The Women Who Raised Me by Victoria Lowell
How did the first passage of the book lead you to anticipate the ending of the book? I just finished The Women Who Raised Me by Victoria Lowell and according to the first passage of the book, "For anyone who has spent any portion of their childhood as a ward of the state, the notion of emancipation has multiple meanings. Though I was legally and financially emancipated at the requisite age of eighteen and had always been fiercely independent, it wasn't until I was forty-three years old and a working mother of two that I finally set myself free." This passage tells the whole story, pretty much. It tells none of the details but, it led me to the conclusion that it would be about survival and life lessons. It was. She survived no, she thrived. Taking everything that was offered for her. Now she's almost 50? and I, the reader feel proud of her, for making it through the "system." Orphans or children in the foster care system have very difficult lives, they die earlier, are permanently emotionally scarred, go into a life of crime much more often than someone raised in a caring two parent family. Without the support we can not expect them to win so those who do, are...stars. In my mind she is a hero. She is an actress, a major supporter and fundraiser, leading bills and laws to improve the lives of children like her who are in the foster care system. Raising money so they can take acting lessons, dance lessons, and improved living conditions.
Wednesday, April 14, 2010
The Women Who Raised Me by Victoria Rowell #2
In The Women Who Raised Me by Victoria Rowell, my favorite part of the book was Mrs. Rowell's descriptions. This one in particular was great. "Can we take your picture of you with your mother?" The Collinses asked in a matter-of-fact manner as though Dorothy [her mother] was still alive. I realized this would be the only photograph of me and my mother together, so I obliged with the stipulation that they send me copies. And they did. I stood in front of Dorothy's casket and looked defiantly into the Collinses' collective lens.

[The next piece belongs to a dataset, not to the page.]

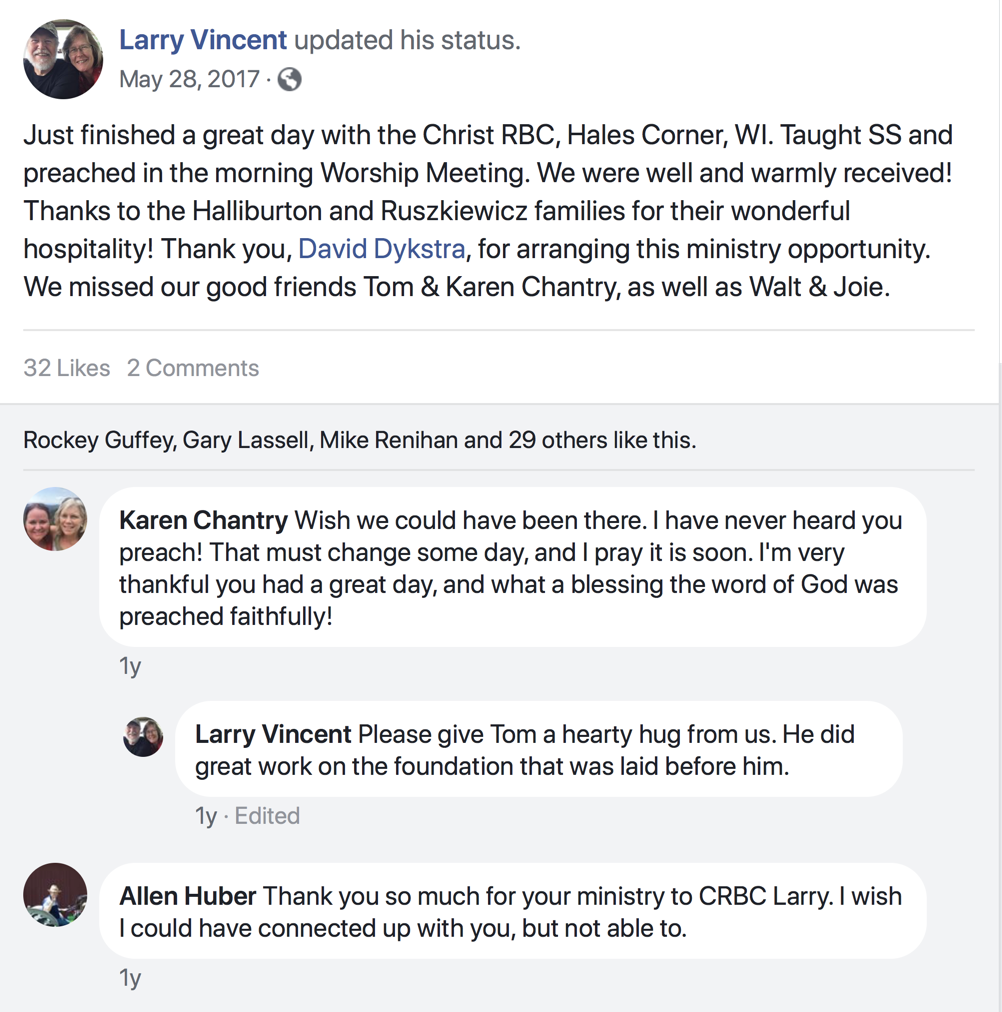
Task: Click Larry Vincent's name in the reply
Action: pos(273,734)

Flash went the cameras." Rowell clearly has a gift for explaining things. This was during her mothers funeral, which she had learned of almost accidentally and decided to attend although she was unwelcome by her mothers' biological sisters. It was such an unusual and powerful situation to read about. To do that took guts. She felt it was her duty to attend the funeral so she did. Her recollection of the event for me, the reader was great. I could clearly see the character acting through this and felt the awkward wonder Rowell meant to give the reader.